▸ **Consigne**:
Répondez brièvement à ces questions à l'aide de l'entretien sur le chamanisme ci-dessous.
(a) Qui présente le chaman comme un rival diabolique à la fin du XVIIe siècle ?
(b) Quelle image du chaman domine pendant la vague romantique du début du XIXe siècle ?
(c) Sous quel nom Michael Harner a-t-il créé son néochamanisme pour occidentaux ?

▸ **Document source**:

━━━━━━━━━━

Ces rituels étaient-ils encore pratiqués quand vous vous êtes rendue en Sibérie et Mongolie à la fin des années 60 ?

Non. Il restait de rares chamans clandestins, c’est tout. La pratique était perdue. Sédentarisés, les gens ne vivaient plus de chasse. Le chaman était considéré avec mépris par les autorités soviétiques, comme par les autorités impériales auparavant. Pour comprendre, il faut revenir à l’histoire de la diffusion du terme «chaman». A la fin du XVIIe siècle, dans le récit d’un archiprêtre de l’Eglise orthodoxe exilé en Sibérie, le chaman apparaît comme un rival diabolique, extravagant et primitif. Il le reste pendant un siècle, en Russie et en Europe. Mais peu à peu, cette perception change. Influencés par les Lumières, les savants allemands envoyés en Sibérie par Pierre le Grand ne voient plus dans le chaman un personnage religieux, mais un imposteur qu’il faut démasquer et dénoncer. Et la pratique devient clandestine dès la fin du XVIIIe siècle.

Au fil du temps, le chamanisme est devenu une construction occidentale ?

Oui. Après l’image du charlatan, il y a eu la vague romantique : au début du XIXe siècle, le chaman est perçu comme un noble magicien capable d’affronter l’hostilité de la nature sauvage. Cela ne dure pas. A la moitié du XIXe siècle, la colonisation change à nouveau la perception occidentale du chaman. En Sibérie, les populations chamanistes multiplient les rituels pour lutter contre le colonisateur. Ces rituels les réconfortent, les soulagent. Les observateurs, médecins, administrateurs, laissent faire. Même s’ils interprètent les gestes du chaman comme psychopathologiques. Ainsi s’instaure en Sibérie la vision «thérapeutique» de la pratique chamanique. Dans le même temps, partout dans le monde, en Amérique, en Afrique, les colons occidentaux observent des sorciers, des guérisseurs, des devins… Or, des devins, on en avait eu chez nous, et des guérisseurs, il y en avait encore dans nos campagnes. Alors on a décidé à la fin du XIXe siècle de les qualifier de «chamans», car ce terme exotique permettait de faire une plus nette distinction entre «nous» et «les autres».

Le chamanisme a ensuite été très à la mode chez nous…

On peut retracer les origines de cette vogue de la façon suivante. Dans les années 60, sortent aux Etats-Unis les livres de Mircea Eliade et de Carlos Castaneda : ils exaltent l’idée de quête spirituelle. C’est l’époque du déclin des grandes religions, de la décolonisation, de la découverte des peuples indigènes, du début de la vague écologiste et du new age… Le néochamanisme est un élément fondamental du développement du new age, et réciproquement. L’anthropologue américain Michael Harner, qui avait vu des chamans chez les Jivaros d’Amazonie, a créé un néochamanisme pour occidentaux, sans référence culturelle ni aux Sud-Américains ni aux Sibériens, sous le nom de core chamanism, ou «chamanisme essentiel». Il a fondé dans les années 80 la Foundation for Shamanic Studies, qui a créé des filiales partout en Europe. Dès la chute de l’Union soviétique, Michael Harner s’est rendu en Sibérie pour dire aux peuples autochtones «on va vous réapprendre votre chamanisme». Il a joué un grand rôle dans le renouveau du chamanisme qu’on y observe aujourd’hui.

━━━━━━━━━━

▸ **Données fournies**:
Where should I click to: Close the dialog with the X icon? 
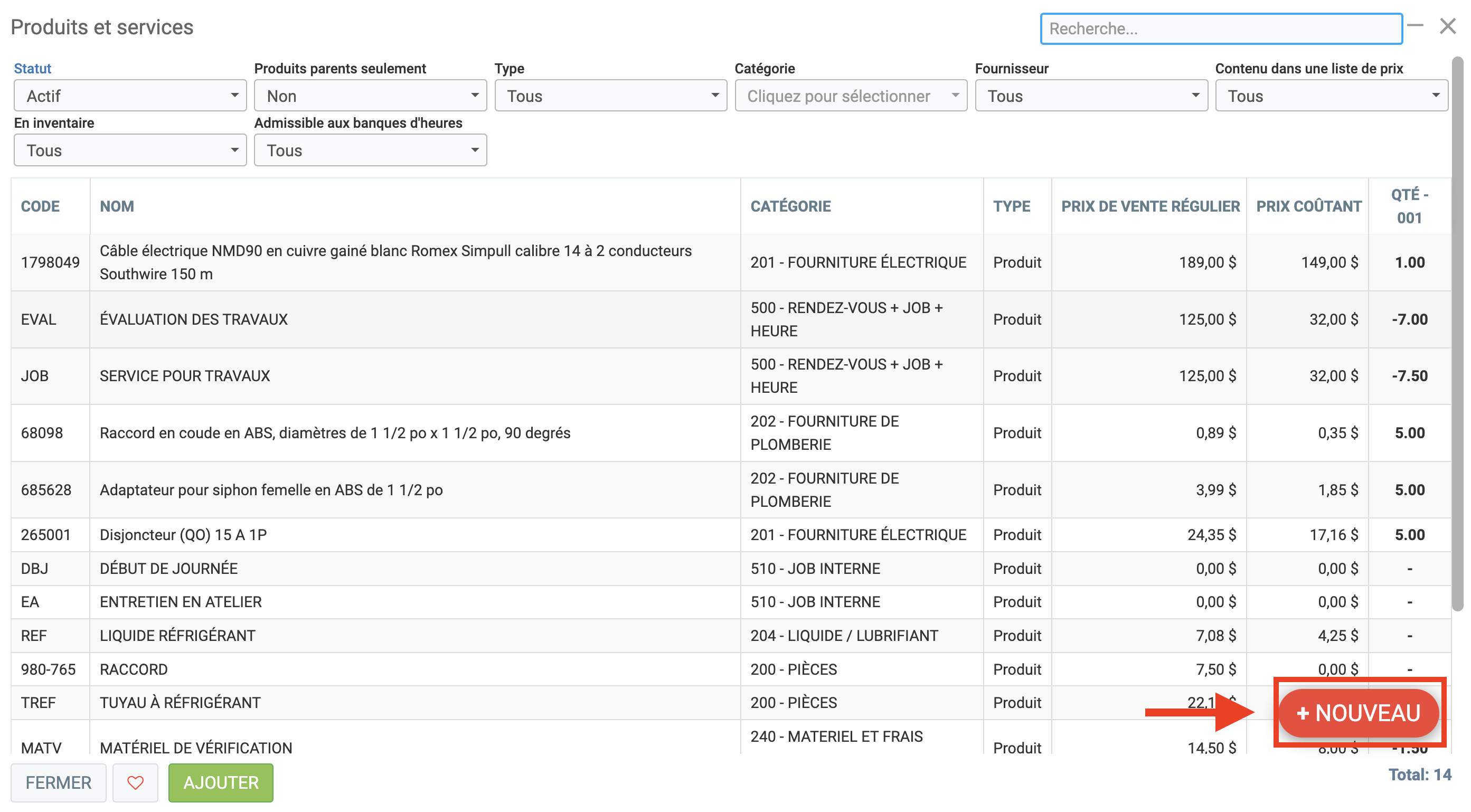[x=1448, y=26]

━━━━━━━━━━

▸ **Réponse**:
(a) Un archiprêtre de l'Église orthodoxe exilé en Sibérie.
(b) Celle d'un noble magicien capable d'affronter l'hostilité de la nature sauvage.
(c) Sous le nom de core chamanism, ou « chamanisme essentiel ».